Apply what you read:
1 – In the passage about Noah, replace "Kroo Bay" with "the slum" and reproduce the text between "Is it his commitment" and "prison of oppression.", inclusive.
2 – Condense the paragraph of the passage about Noah that begins "Is it his commitment to poverty?" while keeping its main facts.
╭─ Source text
Is it his prayerfulness? A hope against hope, a lament for equality and the affirmation of the dignity of his neighbors?
Is it his commitment to poverty? Noah doesn’t have to live in Kroo Bay, but he does. In fact, he came back to Kroo Bay after escaping its devastating grasp on his life. Even more, Noah has entertained the opportunity to study finance in England, yet remains among his friends—the victims of poverty’s relentless prison of oppression.
Is it his vision and vocation for restoration? Noah believes in the potential of God to change the lives of the children with whom he worships. That is real church. That little, broken-down, poor excuse of a church building at the bottom of the slum is the Church. That is where God is.
It is in the Good News Club in Kroo Bay where the open wounds of Christ’s body still bleed today. It is the testimony of Noah’s life that tends to these bleeding wounds, ministering to God where the heart of God breaks today.
╰─
╭─ Dataset excerpt
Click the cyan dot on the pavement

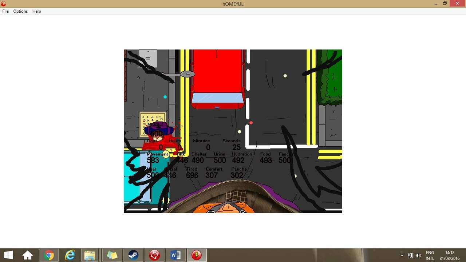pos(165,97)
╰─
Answers to the problems:
1 –
Is it his commitment to poverty? Noah doesn’t have to live in the slum, but he does. In fact, he came back to the slum after escaping its devastating grasp on his life. Even more, Noah has entertained the opportunity to study finance in England, yet remains among his friends—the victims of poverty’s relentless prison of oppression.

2 – Noah does not have to live in Kroo Bay, but he does. He returned there after escaping its devastating hold on his life. Although he has considered studying finance in England, he remains among his friends, the victims of poverty.